After saving the configuration, restart the container to apply the changes:
lxc restart <CONTAINERNAME>
Step 6: Install NVIDIA driver inside the LXC container
With GPU device access configured, the next step is to prepare the container environment by installing the NVIDIA driver, but only the user-space components, as the kernel modules are already loaded on the host.
Start by entering the container shell:
lxc exec <CONTAINERNAME> bash
Inside the container, install essential build tools:
apt-get install build-essential
Now, run the NVIDIA driver installer inside the container, but skip kernel module installation using the --no-kernel-module
flag:
./NVIDIA-Linux-x86_64-570.86.15.run --no-kernel-module
You can safely ignore any warnings related to the absence of kernel headers or module build failures. Those are expected in a containerized environment where the host handles the kernel-level integration. The goal here is simply to install the NVIDIA user-space libraries (e.g. libnvidia-ml
, libcuda
, etc.) so that applications inside the container can interface with the GPU.
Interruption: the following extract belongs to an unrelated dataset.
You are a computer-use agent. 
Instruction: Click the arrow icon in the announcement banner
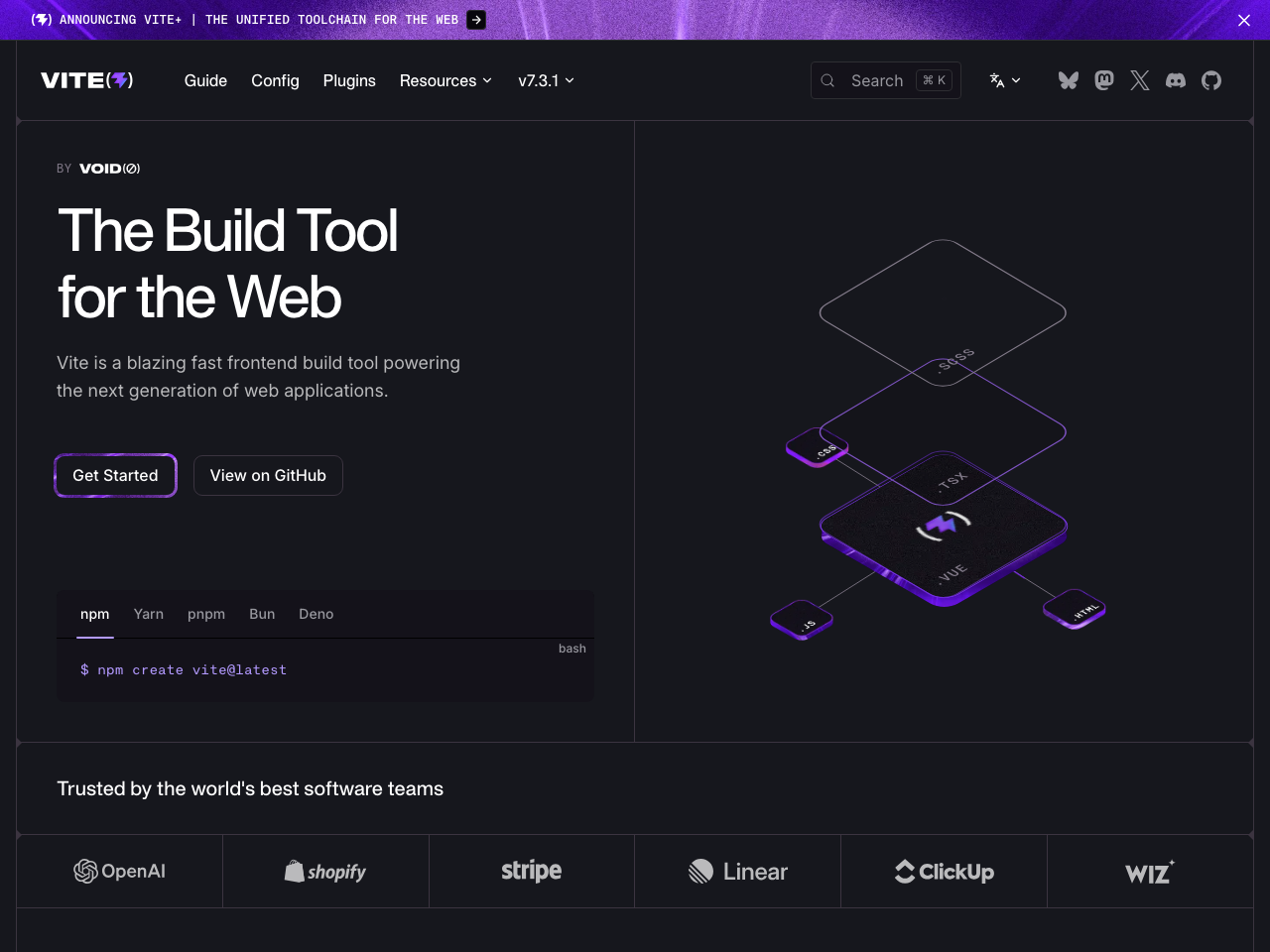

Once the NVIDIA user-space driver is installed inside the container, exit the container environment:
exit
Then, perform a full system reboot to ensure that all host and container configurations, including device bindings, udev
rules, and driver installations are cleanly initialized:
shutdown -r now
Step 7: Use your GPU in LXC
There you have it. A straightforward guide to passing an NVIDIA GPU into an LXC container. With the right host setup and driver installation inside the container, you can enjoy GPU acceleration in lightweight, isolated environments. Perfect for AI, rendering, or any GPU-powered tasks. Happy containerizing!